Il duro discorso del Cancelliere tedesco Merz al Parlamento Federale tedesco, ripreso da Politico, sottolinea come l’Europa debba intraprendere una politica di potenza per essere protagonista nella fase storica che stiamo vivendo.

Se non vi è dubbio che – tatticamente – il Vecchio Continente sia chiamato a investire in autonomia strategica e a migliorare le proprie capacità di resilienza nel pieno della guerra ibrida (ricordiamo l’appello del capo di ENISA discusso oggi sulle nostre pagine), per passare alla storia l’Europa (per diventare strategica) deve lavorare sulla re-istituzione del multilateralismo.

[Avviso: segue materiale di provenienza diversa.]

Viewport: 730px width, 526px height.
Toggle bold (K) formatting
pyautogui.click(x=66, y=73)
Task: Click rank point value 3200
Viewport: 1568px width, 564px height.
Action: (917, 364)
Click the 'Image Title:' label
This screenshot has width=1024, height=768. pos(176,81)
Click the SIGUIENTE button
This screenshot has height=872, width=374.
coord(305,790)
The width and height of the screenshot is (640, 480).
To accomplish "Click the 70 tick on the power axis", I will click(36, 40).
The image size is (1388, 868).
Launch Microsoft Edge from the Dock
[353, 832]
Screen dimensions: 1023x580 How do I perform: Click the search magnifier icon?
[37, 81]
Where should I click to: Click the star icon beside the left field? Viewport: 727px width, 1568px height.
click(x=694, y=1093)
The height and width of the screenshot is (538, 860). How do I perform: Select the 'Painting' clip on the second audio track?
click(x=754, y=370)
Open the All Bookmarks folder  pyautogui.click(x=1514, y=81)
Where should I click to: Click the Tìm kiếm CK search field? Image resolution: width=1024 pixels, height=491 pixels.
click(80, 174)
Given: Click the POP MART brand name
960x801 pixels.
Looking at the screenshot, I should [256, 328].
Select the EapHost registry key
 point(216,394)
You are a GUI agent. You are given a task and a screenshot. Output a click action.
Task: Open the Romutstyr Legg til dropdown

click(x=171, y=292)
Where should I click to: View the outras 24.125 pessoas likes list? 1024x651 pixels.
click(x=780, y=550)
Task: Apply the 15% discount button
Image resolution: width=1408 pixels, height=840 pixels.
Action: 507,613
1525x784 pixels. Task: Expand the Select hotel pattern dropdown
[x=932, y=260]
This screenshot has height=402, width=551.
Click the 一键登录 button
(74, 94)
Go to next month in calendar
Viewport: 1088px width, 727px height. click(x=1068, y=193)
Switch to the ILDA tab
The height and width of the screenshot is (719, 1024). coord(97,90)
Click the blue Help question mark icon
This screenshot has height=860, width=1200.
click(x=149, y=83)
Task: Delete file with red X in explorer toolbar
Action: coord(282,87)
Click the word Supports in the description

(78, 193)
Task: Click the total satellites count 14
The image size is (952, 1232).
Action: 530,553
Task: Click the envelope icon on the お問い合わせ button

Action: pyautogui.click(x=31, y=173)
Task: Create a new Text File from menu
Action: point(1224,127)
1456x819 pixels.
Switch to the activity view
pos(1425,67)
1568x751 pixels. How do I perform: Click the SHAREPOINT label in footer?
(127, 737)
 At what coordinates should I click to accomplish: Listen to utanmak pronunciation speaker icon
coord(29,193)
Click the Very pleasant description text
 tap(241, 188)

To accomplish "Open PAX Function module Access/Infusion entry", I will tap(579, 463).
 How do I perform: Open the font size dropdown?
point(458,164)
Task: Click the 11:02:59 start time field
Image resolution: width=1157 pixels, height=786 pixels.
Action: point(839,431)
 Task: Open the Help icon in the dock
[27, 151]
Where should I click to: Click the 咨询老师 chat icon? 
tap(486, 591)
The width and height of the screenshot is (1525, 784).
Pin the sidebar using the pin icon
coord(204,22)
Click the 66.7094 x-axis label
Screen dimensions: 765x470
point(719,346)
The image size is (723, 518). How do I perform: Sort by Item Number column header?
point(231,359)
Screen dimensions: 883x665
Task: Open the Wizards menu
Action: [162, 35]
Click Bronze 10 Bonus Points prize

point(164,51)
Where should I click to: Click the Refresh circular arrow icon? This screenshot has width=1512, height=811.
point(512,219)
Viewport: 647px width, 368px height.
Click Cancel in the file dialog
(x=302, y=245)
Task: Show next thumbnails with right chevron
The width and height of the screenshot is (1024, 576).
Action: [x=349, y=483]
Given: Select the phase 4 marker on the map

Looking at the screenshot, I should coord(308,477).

Occorre chiedersi cosa significhi realismo all’europea. Preso atto che l’alleato americano si muove con logica del tutto auto-referenziale, laddove ogni scelta strategica di Washington sembra finalizzata a rafforzare la ‘fortezza USA’, l’Europa ha la responsabilità di inaugurare una fase del tutto diversa.

L’Europa, per essere protagonista nell’oltre che già ci percorre, deve riconoscere i limiti del multilateralismo che abbiamo conosciuto ma che, al di là dei rapporti di forza sempre esistiti (e che sempre esisteranno), ha garantito pace e sicurezza dopo la seconda guerra mondiale. L’Europa non può non vedere le crepe di una (troppo spesso) a-critica cultura globalista e deve ripensare il proprio ruolo in termini di dialoghi strategici (che comprendono l’aspetto fondamentale dell’apertura e del consolidamento di nuovi mercati e la governance della rivoluzione tecnologica).

L’Europa, in sostanza, deve lavorare sul superamento della dominante legge della giungla e non cadere nella trappola (auto-inganno) della forza per la forza.